Friday, August 10, 2012

Clone HDD Freeware - Data Recovery

While there are a clone hdd of the data disc recovery by wide range of hard drives and partitions to clone utilities are available, many users may not realize that Windows 7 has its own disk imaging utility that is as effective, however, operate with the benefit of the calculation is not everything. The user only needs either an external hard drive or a second internal hard drive to clone the SSD, and either a blank CD-R or the Windows 7 OS installation CD clone HDD.

Ideally, to get the most out of an SSD, it's best with a clone hdd clean OS installation to start. However, this is not an option for everyone, especially those who may not have the original operating system or software discs, such as a consumer PC / laptop that does not come with OS / software installation media.

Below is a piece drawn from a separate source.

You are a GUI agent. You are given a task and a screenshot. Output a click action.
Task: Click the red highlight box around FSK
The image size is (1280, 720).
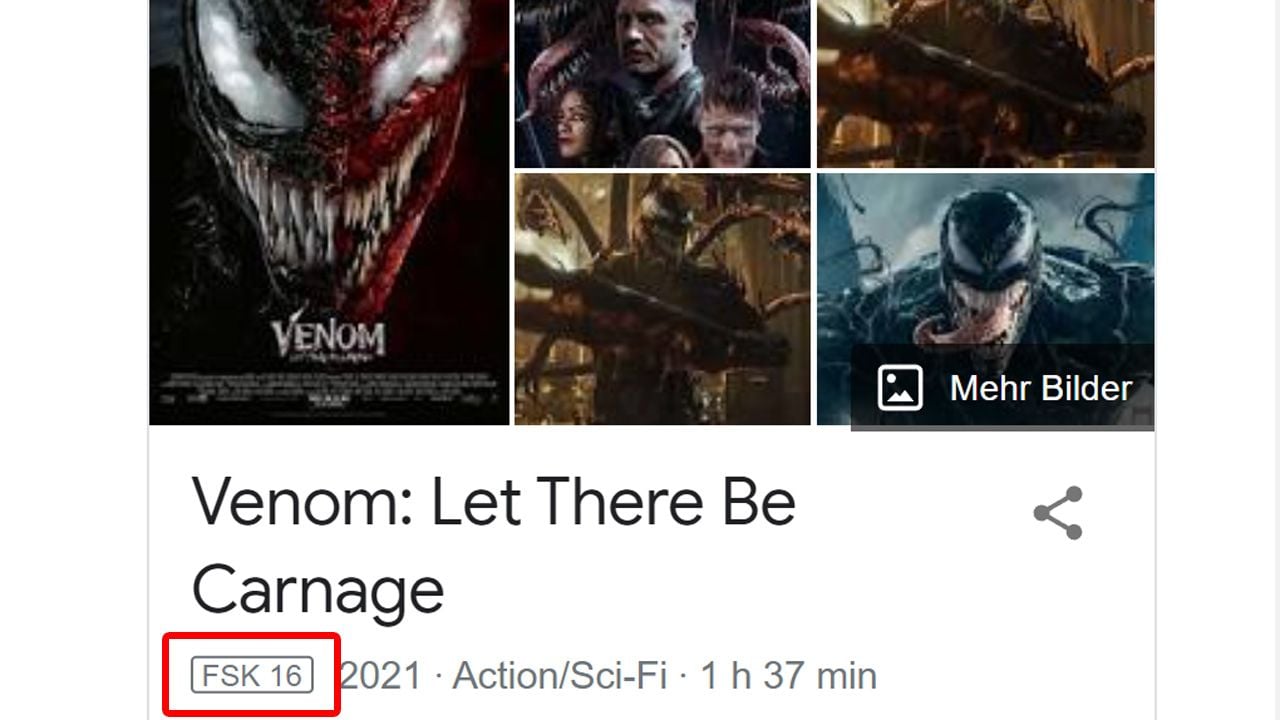click(253, 675)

In order to clone the HDD to SSD with Windows, the process is summarized as follows:

Moving data from all non-OS partitions from OS hard drive and delete those partitions.
They shrink to fit the OS partition to the new SSD.
Make an image of the OS partition on a second or external hard drive.
Install the new SSD.
Set the operating system image from the 2nd or external hard drive.
Change the OS partition to fill the SSD capacity.
Windows will have the data disc recovery OS drive, it recognizes them as an SSD.
Optional: Set up the original operating system HDD as a drive for data.
When you are finished, Windows should behave exactly as before to 7, with all software and settings intact, but with the exception of running much faster with the SSD.

Pages: 1 2 3 4 5
Initial setup
Creating an image of the OS drive
The letter from the OS system image to SSD
Finishing Steps for SSD
Written by Sean Byrne at 23.31 clock
22 Responses to "How to Clone HDD to SSD with its own software Windows 7"

Insight says:
Third May 2011 at 1:50 clock
Excellent and well detailed instructions.

I did not see in a post, which is a frequently referenced topic on SSD installation to other sites that the SSD-disk alignment.

Do you manage your steps in this manual this problem or do I need to treat them separately?

Sean Byrne says:
Third May 2011 at 08.33 clock
Windows 7 creates its partitions aligned to 4KB boundary, and from my tests is the 4KB alignment after the backup and restore process. The only thing I have not checked what happens if the partition was not aligned 4KB, such as a Windows Vista installation that was upgraded to Windows 7, but when I get time to test this, I will tell .

A Windows 7 from scratch on a new hard disk or a hard drive that was before Windows 7 is partitioned aligned 4KB. The same with the majority of computers that are shipped with Windows 7.

To check whether the partition is aligned, download and run the AS SSD utility (link). Select the OS drive in the drop-down and look at the information that appears in the upper left panel. If it is green letters with the suffix "K - OK," is the correct partition 4KB aligned. If the font is red ending in "K - bad", then the partition is not aligned 4KB and this might not lead to the clone in the non-aligned 4KB.

Thank you for the follow-up. Other than using diskpart to set the orientation to 1024, I followed your guide and the installation worked without problems. And all is well.

A further indication of the alignment issue for the SSD. If I created a partition with Windows 7 management tools, I noticed that the resulting partion offset was zero, as indicated by Start/MSINFO32/Components \ Storage \ discs. This information is what leads me to DiskPart is used to manually adjust the alignment of 1024.

Perhaps with the Win 7 disk / partition would set repair to different results? I have not tried.